Ethiopian Taye Gonfa Becomes Doctor in Greensboro After Decade as Refugee

The Herald

By Nancy McLaughlin (Greensboro News & Record)

As a young boy, Taye Gonfa wanted to fly the planes that he often spotted above the family’s hut in Ethiopia.His aspirations were only as far as he could see, which was a world otherwise steeped in poverty. But there was his mom — unschooled and very pregnant with him when her husband drowned in a flooded river trying to get home from work — wanting so much more for him. She would be the first of many whose guidance would eventually lead him down the sterile hallways of Moses Cone Hospital — with “Dr. Taye Gonfa” on his badge.

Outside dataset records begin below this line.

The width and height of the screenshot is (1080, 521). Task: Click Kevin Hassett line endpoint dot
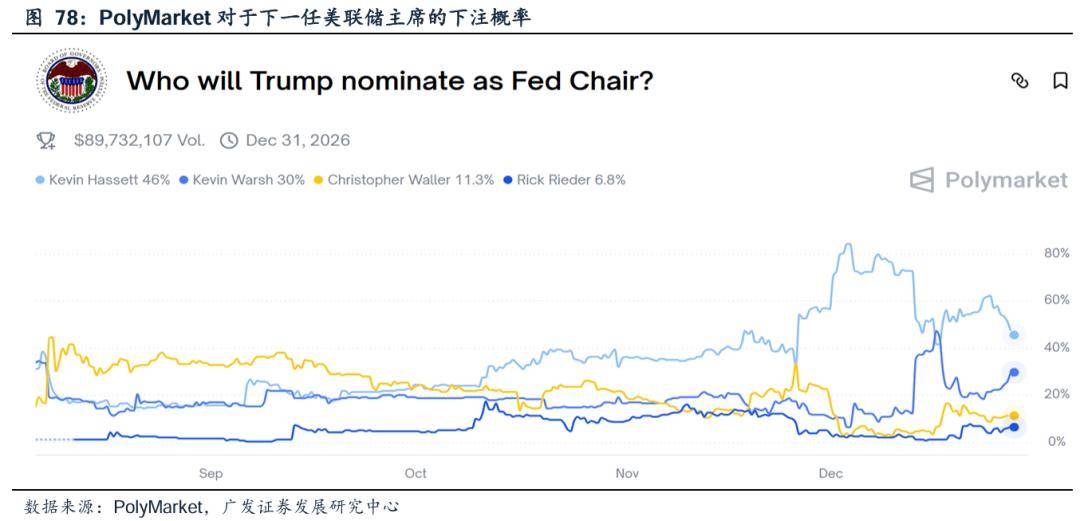(1014, 335)
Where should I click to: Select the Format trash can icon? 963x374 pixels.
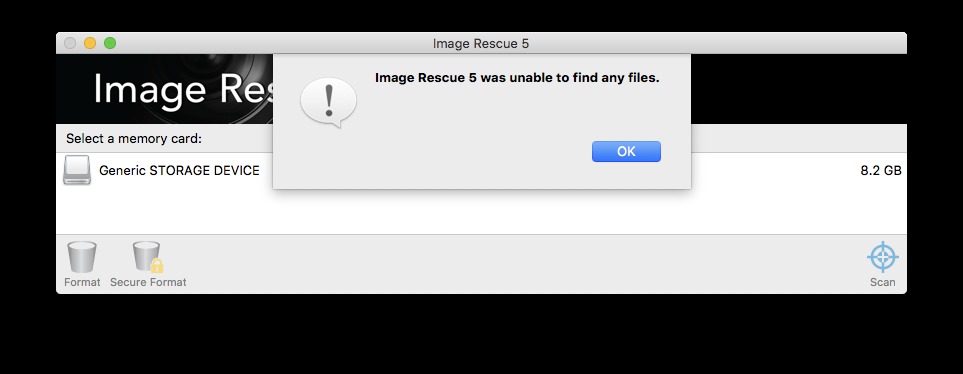point(82,257)
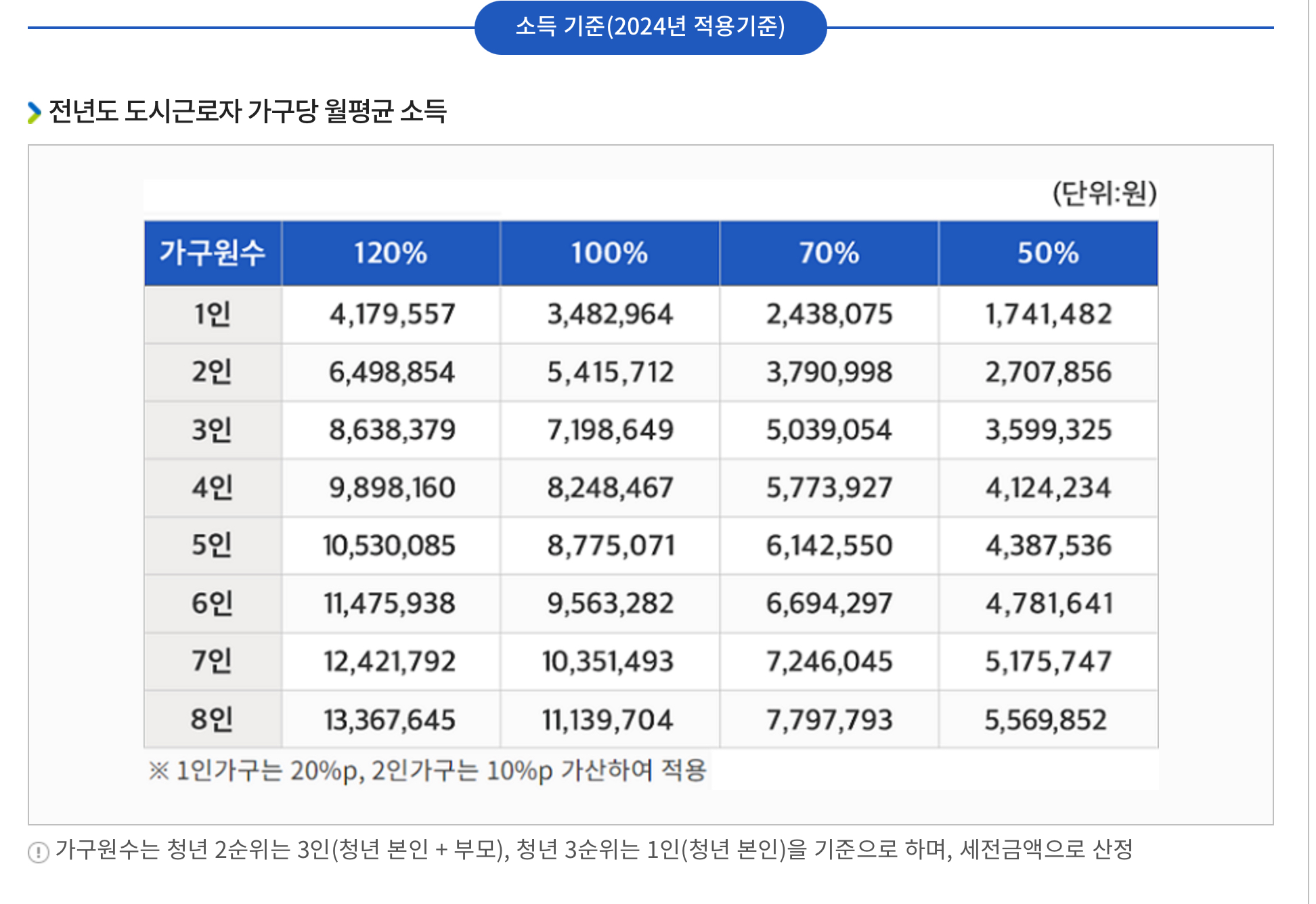Click the 8인 row label

tap(213, 719)
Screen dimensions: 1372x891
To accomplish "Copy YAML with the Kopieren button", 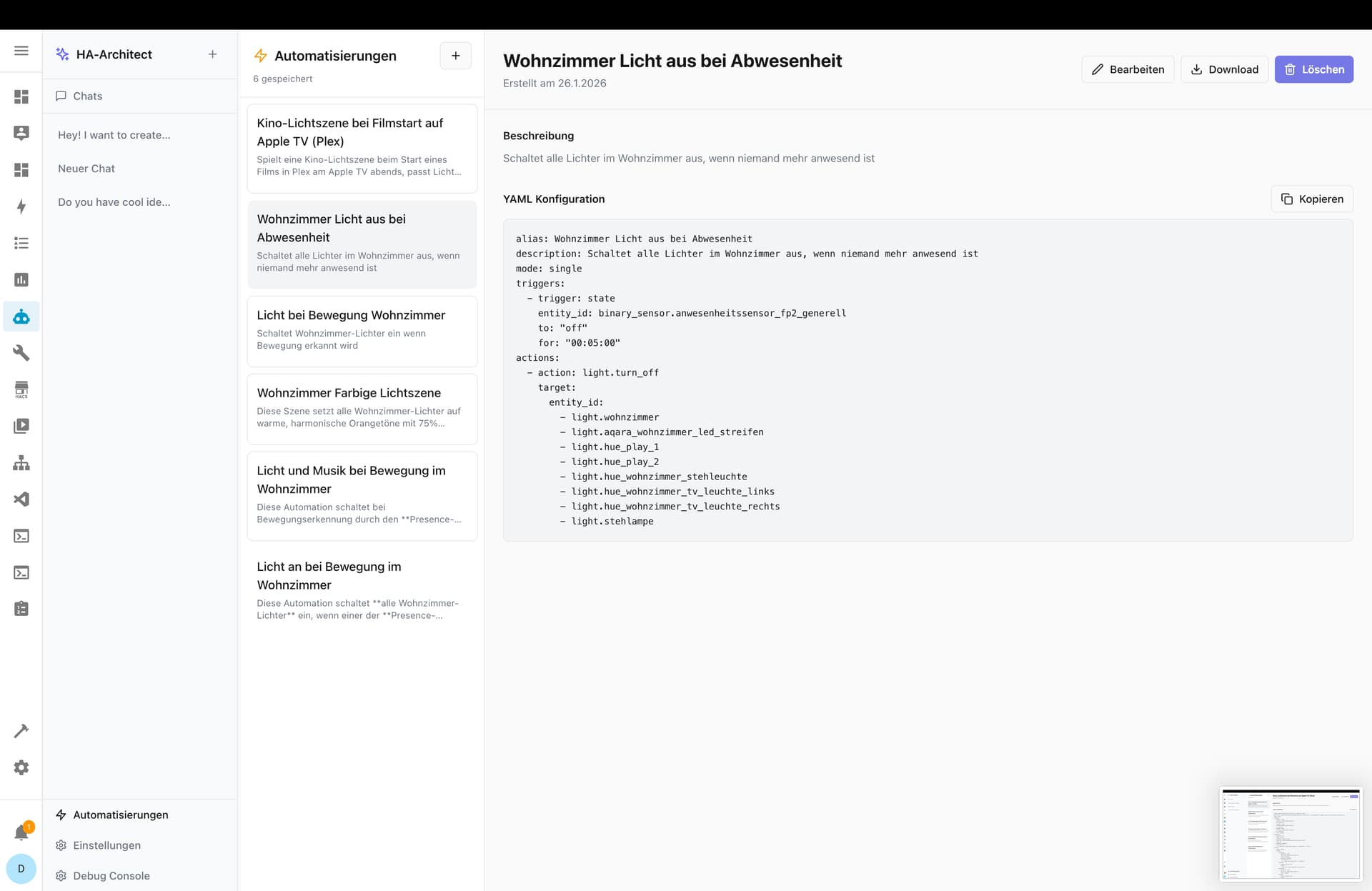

He’s been very fortunate to have some doors open up for him,” said Dr. Bill Hensel, who was on the selection committee that offered Gonfa a residency at the hospital. “But don’t underestimate the fact that he has made his own luck and run through those doors.”

Gonfa, who arrived in the United States a decade ago and turns 38 this year, hopes he is leaving footprints for his two children and other refugees, especially, to follow. “I got to this point,” he said, “because I did not stop chasing my dream.”

The first time Gonfa would be on one of those planes he had seen as a boy was the flight to New York and then Greensboro as part of the United Nations refugee resettlement program.

The journey getting there began in high school, when he saw classmates signing up for one of the 60 competitive spots for medical school. As in some other foreign countries, medical school is a seven-year track starting in high school.

“I figured, ‘Why not?'” said the quick-witted and affable Gonfa, who speaks English with African and British influences. In 2000, during his second year in the program, he joined hundreds of other students in a massive protest against the government that erupted in the capital city of Addis Ababa, and spread throughout the country.

“The next day,” he said, “I went to my college library and tore the Ethiopian and Kenyan maps out of the world atlas.”Gonfa and some of the other students used them to flee to nearby Kenya where the rebels had settled.

Soon after crossing the border, he was arrested, turned over to a United Nations official and taken to a refugee camp in northeastern Kenya. In the camp, where Gonfa would be confined for the next eight years, he had shelter — and a ration of grain. “There was never enough food,” he said.

One day while taking a friend to the camp’s infirmary, he mentioned to the physician on duty from Doctors Without Borders about having started his second year in medical school before joining the rebellion. As the two continued to talk, the doctor suggested he apply as a volunteer in the infirmary, which came with a stipend of $50 a month.

“That was huge,” Gonfa recalled.

Gonfa was a marvel in the infirmary where most of the medical support staff had elementary or middle school education at best. Soon, he was delivering babies.

“You watch what the doctors do and then you do it,” Gonfa explained. He was just 19.